Robust lifecycle optimization of turbine components using simulation platforms
Paper i proceeding, 2012
n early phases of turbofan engine component design, simulation is favored since it reduces the need for expensive physical testing. However, deterministic simulations for model validation do not consider uncertainty at all. Uncertainties can be classified into three types: aleatory uncertainties, epistemic uncertainties, and error. In this paper, we investigate the potential of a multidisciplinary simulation platform to address these uncertainties and errors for a given test case. We place specific focus on the geometry assurance of a given turbofan component - the Turbine Rear Structure (TRS). Simulations are generally performed based on nominal geometries, materials and loads. However, when a product is mass-produced, each realization of the product design will deviate from the nominal geometry.

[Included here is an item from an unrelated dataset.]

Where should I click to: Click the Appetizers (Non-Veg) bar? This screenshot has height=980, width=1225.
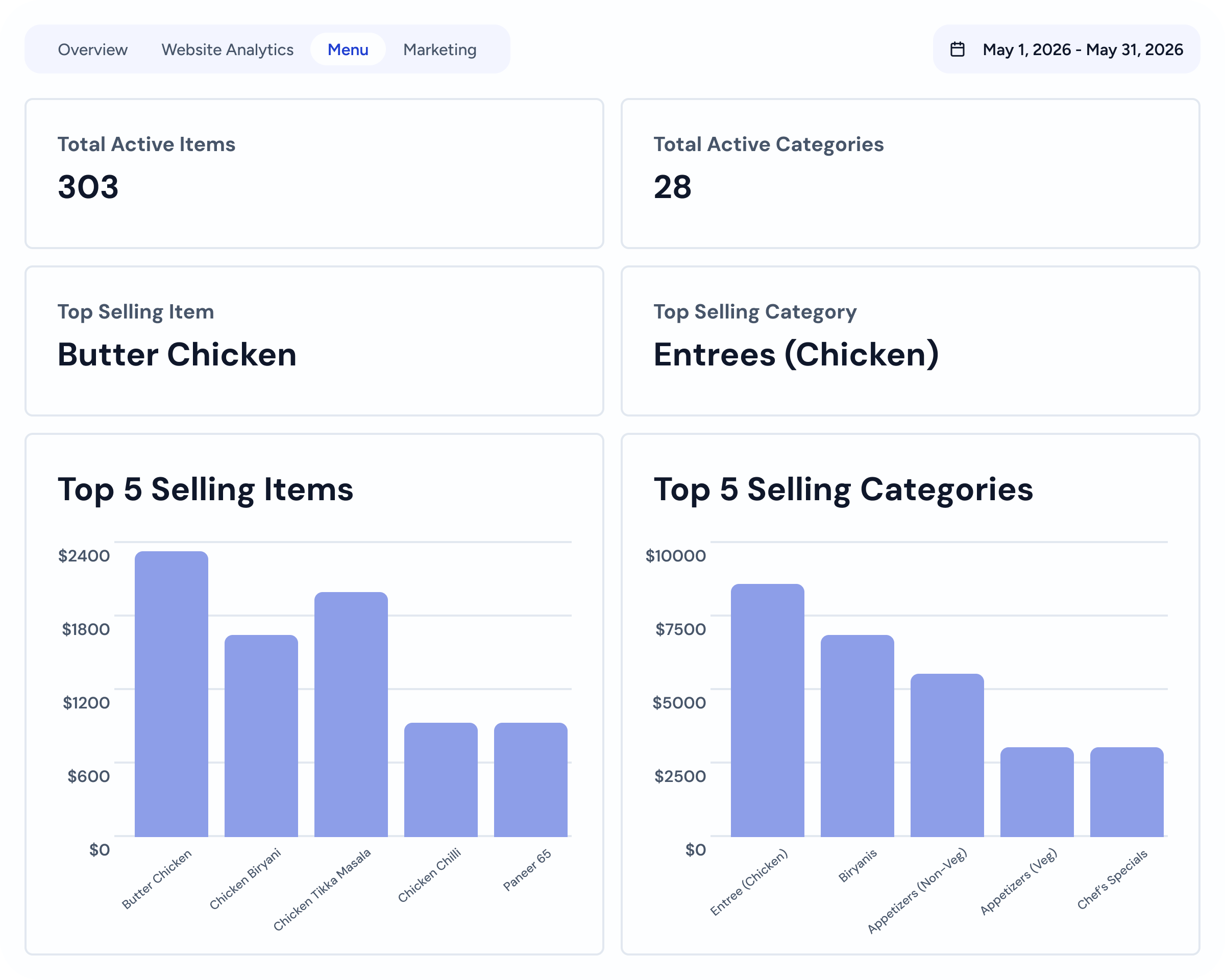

By generating CAD models from scanned 3D-data of manufactured parts and running them through the simulation platform, the effect that geometric variation has on aerodynamic and structural performance can be investigated. Further, by moving the reference points in a virtual assembly process, we can, to some extent, suppress the effects that this variation has on aerodynamic and structural performance. From a technical point of view, the suggested approach means a significantly improved ability to numerically simulate and optimize robustness of component designs with functionality criteria from principally different disciplines. From an industrial application point of view, the suggested approach provides a tool for including part variation in the early design face, rather than being treated downstream in the development process.